Maddie Bruegger, Multi-media Editor
In last week’s faculty meeting, faculty and staff heard an overview of the financial report from this fiscal year and budget assumptions expected for next year.
Ron Olinger, Chief Financial Officer of the College and Treasurer to the Board of Directors, gave the presentation.
According to Olinger, the college’s projection budget was $314,000, exceeding the plan by $286,000.
There are many reasons for the increase including increased fundraising and higher interest rates on money temporarily invested by the college.
Both Olinger and Kimberly Shankman, dean of the college, also agree the exceeding number was due to higher enrollment in the fall.
In the fall of 2019, 570 freshmen enrolled at the college according to the 20th day report, the official statistics for enrollment reported on the 25th of each semester.
However, the report records students’ academic class based on credit hour, not necessarily one’s social class standing.
According to Shankman, around 30 percent of freshmen enter the college with a full semester’s worth of college work. Therefore, numbers reported in the 20th Day report may not necessarily reflect students’ social class totals.
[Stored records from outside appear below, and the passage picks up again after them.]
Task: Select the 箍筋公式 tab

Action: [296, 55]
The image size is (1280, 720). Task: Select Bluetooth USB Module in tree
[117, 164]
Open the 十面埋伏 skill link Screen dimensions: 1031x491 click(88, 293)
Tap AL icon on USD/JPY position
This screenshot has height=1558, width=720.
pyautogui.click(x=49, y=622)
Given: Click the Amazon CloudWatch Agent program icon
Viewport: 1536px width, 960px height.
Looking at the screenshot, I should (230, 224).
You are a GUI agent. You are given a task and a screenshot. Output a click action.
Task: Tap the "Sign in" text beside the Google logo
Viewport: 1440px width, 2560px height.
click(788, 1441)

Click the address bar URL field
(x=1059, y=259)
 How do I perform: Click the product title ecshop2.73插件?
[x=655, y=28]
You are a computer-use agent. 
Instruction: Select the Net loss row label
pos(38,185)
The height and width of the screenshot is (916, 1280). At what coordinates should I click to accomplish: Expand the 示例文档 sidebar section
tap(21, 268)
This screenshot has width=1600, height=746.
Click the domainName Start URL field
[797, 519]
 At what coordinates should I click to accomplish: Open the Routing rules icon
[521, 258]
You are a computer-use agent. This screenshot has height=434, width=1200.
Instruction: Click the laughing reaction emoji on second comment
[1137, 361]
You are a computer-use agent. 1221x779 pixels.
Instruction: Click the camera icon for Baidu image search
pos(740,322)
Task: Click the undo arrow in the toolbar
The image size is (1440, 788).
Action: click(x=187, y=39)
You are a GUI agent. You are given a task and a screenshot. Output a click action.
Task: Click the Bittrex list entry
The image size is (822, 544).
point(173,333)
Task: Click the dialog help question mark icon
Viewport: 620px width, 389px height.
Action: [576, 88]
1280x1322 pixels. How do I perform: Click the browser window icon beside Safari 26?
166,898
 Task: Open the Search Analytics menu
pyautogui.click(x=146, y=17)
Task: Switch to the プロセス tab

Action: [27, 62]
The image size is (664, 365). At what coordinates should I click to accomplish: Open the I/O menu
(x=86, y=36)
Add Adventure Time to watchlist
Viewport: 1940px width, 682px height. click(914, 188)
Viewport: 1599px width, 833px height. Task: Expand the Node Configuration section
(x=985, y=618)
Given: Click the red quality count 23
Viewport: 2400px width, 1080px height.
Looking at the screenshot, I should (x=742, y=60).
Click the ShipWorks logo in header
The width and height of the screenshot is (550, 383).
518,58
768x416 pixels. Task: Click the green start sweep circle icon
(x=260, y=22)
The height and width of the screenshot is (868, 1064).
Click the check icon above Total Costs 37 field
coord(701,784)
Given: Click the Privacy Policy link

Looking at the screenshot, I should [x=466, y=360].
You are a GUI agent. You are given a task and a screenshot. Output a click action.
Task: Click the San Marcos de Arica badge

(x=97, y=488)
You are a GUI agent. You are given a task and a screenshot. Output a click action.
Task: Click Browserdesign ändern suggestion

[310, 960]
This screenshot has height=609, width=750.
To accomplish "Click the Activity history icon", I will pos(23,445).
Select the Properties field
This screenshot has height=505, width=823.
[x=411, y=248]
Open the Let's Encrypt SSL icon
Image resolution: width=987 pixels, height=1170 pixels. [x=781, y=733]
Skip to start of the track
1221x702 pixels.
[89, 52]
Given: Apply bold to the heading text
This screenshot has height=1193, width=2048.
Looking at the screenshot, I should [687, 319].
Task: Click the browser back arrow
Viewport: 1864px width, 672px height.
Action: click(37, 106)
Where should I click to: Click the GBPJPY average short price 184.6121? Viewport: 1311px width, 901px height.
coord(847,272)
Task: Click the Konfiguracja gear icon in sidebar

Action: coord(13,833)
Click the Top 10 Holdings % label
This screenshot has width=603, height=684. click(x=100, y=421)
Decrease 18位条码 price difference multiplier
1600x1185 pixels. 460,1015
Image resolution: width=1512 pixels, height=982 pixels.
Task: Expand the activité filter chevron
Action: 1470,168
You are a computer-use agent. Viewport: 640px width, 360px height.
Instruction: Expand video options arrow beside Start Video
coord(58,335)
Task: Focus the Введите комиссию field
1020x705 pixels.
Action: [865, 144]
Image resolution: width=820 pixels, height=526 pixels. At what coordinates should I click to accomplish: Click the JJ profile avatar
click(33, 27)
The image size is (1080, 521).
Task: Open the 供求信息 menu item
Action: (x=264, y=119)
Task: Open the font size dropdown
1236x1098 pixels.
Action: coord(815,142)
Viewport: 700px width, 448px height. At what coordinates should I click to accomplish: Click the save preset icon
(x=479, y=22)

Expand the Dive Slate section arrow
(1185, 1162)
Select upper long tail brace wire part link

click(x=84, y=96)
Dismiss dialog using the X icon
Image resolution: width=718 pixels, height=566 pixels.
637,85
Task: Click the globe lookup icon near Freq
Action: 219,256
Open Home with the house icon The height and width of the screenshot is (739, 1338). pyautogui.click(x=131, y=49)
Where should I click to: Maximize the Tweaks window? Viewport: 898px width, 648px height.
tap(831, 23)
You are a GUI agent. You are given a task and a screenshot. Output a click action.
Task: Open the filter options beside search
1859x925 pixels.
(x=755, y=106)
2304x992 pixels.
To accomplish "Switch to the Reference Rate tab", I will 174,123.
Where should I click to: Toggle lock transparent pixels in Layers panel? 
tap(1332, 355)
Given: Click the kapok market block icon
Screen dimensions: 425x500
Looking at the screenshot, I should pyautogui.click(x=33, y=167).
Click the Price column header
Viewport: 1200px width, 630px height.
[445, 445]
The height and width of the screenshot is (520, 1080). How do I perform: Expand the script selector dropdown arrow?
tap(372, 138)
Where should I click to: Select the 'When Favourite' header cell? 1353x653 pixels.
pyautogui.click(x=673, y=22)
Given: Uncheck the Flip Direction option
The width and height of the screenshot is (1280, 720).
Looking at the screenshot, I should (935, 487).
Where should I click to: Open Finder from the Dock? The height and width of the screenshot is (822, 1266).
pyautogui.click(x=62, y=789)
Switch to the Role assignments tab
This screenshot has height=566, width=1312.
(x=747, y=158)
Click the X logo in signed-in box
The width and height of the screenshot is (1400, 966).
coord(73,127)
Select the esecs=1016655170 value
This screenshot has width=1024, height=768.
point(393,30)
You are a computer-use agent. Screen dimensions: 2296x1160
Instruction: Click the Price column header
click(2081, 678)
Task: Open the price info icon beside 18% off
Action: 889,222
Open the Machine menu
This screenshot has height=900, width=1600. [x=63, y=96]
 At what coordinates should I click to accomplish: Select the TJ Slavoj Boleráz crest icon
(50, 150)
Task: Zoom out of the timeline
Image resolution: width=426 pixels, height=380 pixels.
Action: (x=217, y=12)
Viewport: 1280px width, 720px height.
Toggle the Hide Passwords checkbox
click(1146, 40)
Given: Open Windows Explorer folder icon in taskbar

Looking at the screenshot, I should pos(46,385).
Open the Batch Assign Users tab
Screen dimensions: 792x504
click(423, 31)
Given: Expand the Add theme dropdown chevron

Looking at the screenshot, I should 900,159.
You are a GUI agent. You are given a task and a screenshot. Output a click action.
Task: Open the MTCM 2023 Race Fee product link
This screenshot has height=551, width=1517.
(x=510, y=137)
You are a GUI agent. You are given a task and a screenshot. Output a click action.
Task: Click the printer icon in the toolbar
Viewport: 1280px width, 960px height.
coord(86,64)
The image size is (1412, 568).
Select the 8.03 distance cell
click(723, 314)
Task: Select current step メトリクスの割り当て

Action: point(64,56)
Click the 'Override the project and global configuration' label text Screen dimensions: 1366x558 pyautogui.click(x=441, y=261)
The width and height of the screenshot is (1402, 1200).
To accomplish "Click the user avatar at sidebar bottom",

According to Pete Helgeson, dean of enrollment management, 501 freshmen returned to the college for the spring semester. This was an 88 percent retention rate as opposed to last year’s 90 percent.
There are many reasons as to why freshmen students did not return.
Nineteen students left due to academic dismissals, 41 students were eligible to return but chose not to, seven students left for medical reasons, one student left for disciplinary suspension and one student left by way of administrative withdrawal.
Helgeson notes that it is not unusual to have around 10-12 percent of freshmen leave.
As reported in the Circuit on Sept. 21, 2018, due to increased enrollment many freshmen were placed in non-exclusively freshmen residence halls.
According to Helgeson, students placed in non-exclusively freshmen dorms left at a higher rate than those who left and were placed in traditional freshmen residence halls. These dorms include Guadalupe Hall and St. Michael Hall.
Students who applied late were placed in non-exclusive freshmen dorms due to the other residence halls being filled.
As for the rest of the student body, 190 students were enrolled in the fall but not in the spring.
Of this number, 50 were December graduates.
Thirty six students who did not return were within 10 hours of graduation and are completing their coursework elsewhere. These students are still eligible to graduate through Benedictine.
According to Dean Shankman, this is a larger number than usual.
“Projection is a very hard thing to do so with more students not returning, we have slightly fewer students who have applied for graduation,” Shankman said.
Nevertheless, the college is developing and studying retention through efforts such as the implementation of Degree Analytics, which studies behaviors associated with student success and the MyMajors program, which surveys students’ interests.
“Average enrollment between fall and spring, we try to factor that into how much of an increase we need in order to cover our operating expenses,” Olinger said
According to Shankman, there are various factors that affect increased tuition costs.
“It’s not directly related, it’s just one piece of a very complicated process,” Shankman said.
2019-2020 Budget Assumptions
Next year students will experience a three and a half percent tuition increase to $29,730. This is a $1,000 increase from last year’s $28,730.
Housing costs will also increase at four and a half percent on average and board costs will increase at 3.5 percent on average.
Meal plan increases are the result of Aramark, the college’s food service vendor, increasing costs. Room rates will increase to cover operating costs.
Operating costs for the college increase each year due to inflation and debt services.
Debt services is the money required to pay off principal loans and interest on outstanding loans. According to Olinger, debt services cover the cost of residence hall bonds and Westerman construction debt.
The bonds, or money that must be repaid, for residence halls should go down in cost in 2032. Costs for Westerman should decrease in 2058.
Overall, these increases in cost of attendance will amount to $1,418 or a 3.6 percent increase in cost of attendance.
While tuition increases, scholarships remain the same. However, on average the college awards 56 percent in tuition discounts. This means students pay on average 44 percent of the posted cost of attendance.
“Any tuition increases are because services are added, but for the most part it is for providing salary adjustments to the faculty and staff so that we can maintain the best faculty and staff we can,” Helgeson said.
Following last year’s low enrollment, faculty members did not receive salary increases. However, this year faculty and staff will be receiving salary increases.
Wage increases are typically between one to two percent of their annual wage.
Despite tuition increasing annually, the money is reinvested into the college community.
“It’s not money that really lines anyone’s pockets and it’s not money that really sits around, it’s money that is reinvested to keep the school going,” Shankman said.